Silencio |
Probablemente no se haya dado un caso similar en la historia del cine de masivo y casi unánime apoyo -a la búlgara, se diría en términos políticos-. En esto se muestran de acuerdo la crítica y el público entendido o que se da ínfulas de serlo. Todos adoran al italoamericano de 75 años Martin Scorsese como el mayor genio vivo del llamado séptimo arte. Su importante aportación a la presevación del material fílmico en deterioro a través de la organización The Film Institute que preside contribuye a iluminar el aura de santidad que le rodea, y encima el hecho de que hasta Infiltrados (The departed, 2006) el Óscar a la mejor película le fuese esquivo le situó como el gran incomprendido de la industria de Hollywood. La Academia quiso resacirle haciendo que el premio se lo entregaran sus amigos Francis Ford Coppola, George Lucas y Steven Spielberg. La tesis -muy personal- que pretendo mantener contra el mundo es que Martin Scorsese es uno de los cineastas más sobrevalorados de la historia. Me mueve a defender tal cosa la llegada a España de su película más reciente, Silencio (Silence, 2016) y sé perfectamente que me lloverán hostias como panes.
De Niro y Keytel en Malas calles |
En los años que siguieron Martin Scorsese firmó dos buenas películas de ambiente mafioso, Uno de los nuestros (Goodfellas, 1990) y Casino (1995) -la citada Infiltrados, una de sus indiscutibles. llegó ya en el nuevo siglo-, pero también dirigió una mediocridad como Al límite (Walking out dead, 1999) y dos de los grandes castañazos de su carrera, ambas con guión adaptado cuyos originales confieso no haber leído: las soporíferas La última tentación de Cristo (The Last temptation of Christ, 1988) y La edad de la inocencia (The age of innocence, 1993). La primera se vio beneficiada por el escándalo montado por grupos de cristianos integristas: personalmente sólo me quedo de ella con la música compuesta para la ocasión por Peter Gabriel y que Scorsese apenas utilizó. No me es menos antipática Kundun (1997) -¿Se nota mucho mi alergia por la mística orientalizante, pacifista y new age?.
Si hay algo que definitivamente no ha funcionado - a mi modesto entender- en la carrera de Scorsese son sus colaboraciones con Leonardo di Caprio; su relación se redimió en El lobo de Wall Street (The wolf of Wall Street, 2013), magistral por ambas partes e injustamente ninguneada en la ceremonia de los Óscar de 2014, pero es que antes habíamos sufrido la insoportable Gangs of New York (2002) y las fallidas El aviador (The aviator, 2004) y Shutter Island (2010).
En
el haber de Scorsese hay que apuntar que antes de El lobo de Wall Street se atreviese a entregar una estupenda marcianada, Hugo (2011), de aventuras y en 3D, nada menos.

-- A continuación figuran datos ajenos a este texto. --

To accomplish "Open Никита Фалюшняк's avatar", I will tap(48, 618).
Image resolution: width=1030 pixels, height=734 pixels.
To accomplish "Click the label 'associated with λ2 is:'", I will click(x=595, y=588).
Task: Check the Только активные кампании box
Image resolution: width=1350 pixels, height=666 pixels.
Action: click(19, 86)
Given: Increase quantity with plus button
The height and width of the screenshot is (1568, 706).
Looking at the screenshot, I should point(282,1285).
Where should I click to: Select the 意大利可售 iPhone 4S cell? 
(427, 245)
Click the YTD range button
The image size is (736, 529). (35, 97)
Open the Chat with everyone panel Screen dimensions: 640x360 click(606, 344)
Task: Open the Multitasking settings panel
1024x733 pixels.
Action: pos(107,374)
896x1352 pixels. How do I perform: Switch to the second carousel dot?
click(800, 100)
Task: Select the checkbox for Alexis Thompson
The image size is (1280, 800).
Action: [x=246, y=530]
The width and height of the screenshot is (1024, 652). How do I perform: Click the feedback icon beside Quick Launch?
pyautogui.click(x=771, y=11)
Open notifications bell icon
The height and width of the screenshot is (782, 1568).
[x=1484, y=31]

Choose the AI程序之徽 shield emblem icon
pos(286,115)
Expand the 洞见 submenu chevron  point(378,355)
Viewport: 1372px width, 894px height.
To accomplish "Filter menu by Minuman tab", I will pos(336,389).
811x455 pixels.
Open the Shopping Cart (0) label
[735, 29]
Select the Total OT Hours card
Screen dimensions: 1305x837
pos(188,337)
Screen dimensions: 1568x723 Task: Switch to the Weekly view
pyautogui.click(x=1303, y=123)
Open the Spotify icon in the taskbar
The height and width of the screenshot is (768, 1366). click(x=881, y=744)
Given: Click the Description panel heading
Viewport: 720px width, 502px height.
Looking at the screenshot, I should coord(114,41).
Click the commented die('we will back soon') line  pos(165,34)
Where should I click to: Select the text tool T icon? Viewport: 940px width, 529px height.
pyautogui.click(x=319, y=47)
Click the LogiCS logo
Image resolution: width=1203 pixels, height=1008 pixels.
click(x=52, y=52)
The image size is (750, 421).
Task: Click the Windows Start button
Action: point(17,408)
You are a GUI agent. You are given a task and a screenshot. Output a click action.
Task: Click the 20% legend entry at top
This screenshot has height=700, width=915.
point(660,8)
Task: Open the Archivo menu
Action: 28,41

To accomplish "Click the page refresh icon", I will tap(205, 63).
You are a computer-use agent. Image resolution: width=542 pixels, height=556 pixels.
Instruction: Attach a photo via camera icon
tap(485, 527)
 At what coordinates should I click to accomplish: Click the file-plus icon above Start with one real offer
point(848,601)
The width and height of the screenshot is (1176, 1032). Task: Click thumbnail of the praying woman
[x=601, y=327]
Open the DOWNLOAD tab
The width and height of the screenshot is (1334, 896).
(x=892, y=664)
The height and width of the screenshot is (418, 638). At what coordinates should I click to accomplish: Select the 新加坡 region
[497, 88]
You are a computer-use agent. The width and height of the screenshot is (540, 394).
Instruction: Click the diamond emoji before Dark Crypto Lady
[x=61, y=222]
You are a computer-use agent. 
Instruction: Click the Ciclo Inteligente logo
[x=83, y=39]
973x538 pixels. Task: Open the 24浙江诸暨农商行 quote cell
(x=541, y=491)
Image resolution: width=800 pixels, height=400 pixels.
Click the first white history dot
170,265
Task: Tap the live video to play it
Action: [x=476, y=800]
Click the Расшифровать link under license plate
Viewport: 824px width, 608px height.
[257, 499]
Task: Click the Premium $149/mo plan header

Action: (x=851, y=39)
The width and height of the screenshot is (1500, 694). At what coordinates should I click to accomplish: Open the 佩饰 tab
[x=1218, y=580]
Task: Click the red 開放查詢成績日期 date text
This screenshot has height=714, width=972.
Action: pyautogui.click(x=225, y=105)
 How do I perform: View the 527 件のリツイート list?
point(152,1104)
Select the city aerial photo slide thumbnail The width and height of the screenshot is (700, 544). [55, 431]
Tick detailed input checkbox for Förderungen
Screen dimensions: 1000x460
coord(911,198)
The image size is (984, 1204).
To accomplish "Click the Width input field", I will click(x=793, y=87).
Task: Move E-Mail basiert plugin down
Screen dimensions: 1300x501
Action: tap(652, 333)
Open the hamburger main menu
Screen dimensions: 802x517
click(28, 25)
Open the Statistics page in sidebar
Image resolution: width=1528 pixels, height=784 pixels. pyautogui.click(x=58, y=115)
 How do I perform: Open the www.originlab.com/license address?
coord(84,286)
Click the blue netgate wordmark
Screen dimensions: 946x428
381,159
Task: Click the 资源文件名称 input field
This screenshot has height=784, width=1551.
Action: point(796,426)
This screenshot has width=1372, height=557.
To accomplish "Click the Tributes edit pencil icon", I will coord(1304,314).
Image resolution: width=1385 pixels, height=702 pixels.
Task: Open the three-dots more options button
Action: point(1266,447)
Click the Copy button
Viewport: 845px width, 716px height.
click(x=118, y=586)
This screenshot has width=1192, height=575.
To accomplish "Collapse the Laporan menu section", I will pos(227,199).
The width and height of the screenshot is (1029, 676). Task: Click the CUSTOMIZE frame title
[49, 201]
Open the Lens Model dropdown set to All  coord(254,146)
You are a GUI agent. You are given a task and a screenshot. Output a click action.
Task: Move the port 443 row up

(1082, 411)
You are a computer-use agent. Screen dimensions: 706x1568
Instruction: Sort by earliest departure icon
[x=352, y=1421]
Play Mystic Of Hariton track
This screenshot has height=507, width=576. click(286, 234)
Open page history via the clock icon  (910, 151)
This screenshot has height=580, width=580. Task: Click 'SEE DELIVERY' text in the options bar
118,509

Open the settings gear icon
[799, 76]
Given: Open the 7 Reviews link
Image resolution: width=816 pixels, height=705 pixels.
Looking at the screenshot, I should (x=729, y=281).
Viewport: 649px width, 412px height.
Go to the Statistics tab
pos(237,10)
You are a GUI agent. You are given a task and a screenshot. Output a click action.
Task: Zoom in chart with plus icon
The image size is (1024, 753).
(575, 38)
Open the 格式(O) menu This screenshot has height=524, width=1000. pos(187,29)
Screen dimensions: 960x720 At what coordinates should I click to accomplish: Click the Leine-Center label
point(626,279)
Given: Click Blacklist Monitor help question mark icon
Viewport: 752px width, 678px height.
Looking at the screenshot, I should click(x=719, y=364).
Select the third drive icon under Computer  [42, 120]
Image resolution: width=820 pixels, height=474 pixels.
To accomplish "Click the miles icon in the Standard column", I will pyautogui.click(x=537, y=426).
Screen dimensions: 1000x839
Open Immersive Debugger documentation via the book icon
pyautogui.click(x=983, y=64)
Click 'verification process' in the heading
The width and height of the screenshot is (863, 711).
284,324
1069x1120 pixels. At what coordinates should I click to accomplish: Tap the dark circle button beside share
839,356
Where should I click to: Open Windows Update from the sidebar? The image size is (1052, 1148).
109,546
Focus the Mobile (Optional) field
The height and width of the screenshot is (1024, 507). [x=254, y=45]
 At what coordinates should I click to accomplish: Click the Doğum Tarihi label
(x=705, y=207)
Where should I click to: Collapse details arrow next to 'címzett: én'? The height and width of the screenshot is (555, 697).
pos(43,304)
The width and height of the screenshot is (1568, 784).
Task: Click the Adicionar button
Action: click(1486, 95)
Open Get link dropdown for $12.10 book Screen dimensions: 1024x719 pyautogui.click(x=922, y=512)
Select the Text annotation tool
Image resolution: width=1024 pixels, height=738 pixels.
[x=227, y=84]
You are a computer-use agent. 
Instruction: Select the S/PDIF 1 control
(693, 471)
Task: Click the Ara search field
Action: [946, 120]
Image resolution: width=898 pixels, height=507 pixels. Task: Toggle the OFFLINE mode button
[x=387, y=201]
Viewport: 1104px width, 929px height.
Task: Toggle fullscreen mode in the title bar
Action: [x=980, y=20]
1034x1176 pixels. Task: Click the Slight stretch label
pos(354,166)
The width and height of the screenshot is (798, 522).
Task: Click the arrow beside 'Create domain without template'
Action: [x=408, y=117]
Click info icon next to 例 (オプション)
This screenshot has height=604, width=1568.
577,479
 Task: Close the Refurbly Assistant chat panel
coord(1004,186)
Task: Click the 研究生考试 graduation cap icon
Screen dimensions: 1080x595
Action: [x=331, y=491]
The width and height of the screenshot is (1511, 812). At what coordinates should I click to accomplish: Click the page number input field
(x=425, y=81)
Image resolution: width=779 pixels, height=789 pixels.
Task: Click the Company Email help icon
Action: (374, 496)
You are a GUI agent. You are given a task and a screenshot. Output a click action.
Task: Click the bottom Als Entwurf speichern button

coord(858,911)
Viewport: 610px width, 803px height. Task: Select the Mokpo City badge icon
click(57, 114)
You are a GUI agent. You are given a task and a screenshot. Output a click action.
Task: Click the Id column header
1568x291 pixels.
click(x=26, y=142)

Llegados a este punto es obligado detenerse en otra importante faceta de la carrera de Scorsese, la de documentalista musical; en pocas de las películas de ficción de este melómano falta el rock, pero no olvidemos que ha dirgido grandes documentales tanto de conciertos como biográfigos: Woodstock, 3 days of peace and music (1970), The last waltz (1978), No direction home: Bob Dylan (2005) y Shine a light (2008) son los más conocidos; pero tampoco hay que olvidar su importante papel de divulgador con la serie de documentales que produjo para televisión The Blues, a musical Journey (2003), a la que siguió la publicación de varios discos recopìlatorios dedicados al género.
Pero inevitablemente tenemos que llegar al duro presente, y lo último de Scorsese que ha llegado a nuestras pantallas se llama Silencio. Tratándose del trabajo de un santo en vida no le podían faltar entusiastas, pero tengo que mantener -y no soy el único- que es una verdadera tortura soportar sin morir en el intento sus tres horas de tedio, pretenciosidad y sus ambiciones de trascendencia que, por supuesto, nos retrotraen a aquel espanto titulado La misión (The mission, Roland Joffe, 1986), para más inri sin la música de Morricone.
Aunque no sé para qué me molesto; a Scorsese se le aplaude todo. Lo dicho al principio: me lloverán hostias como panes.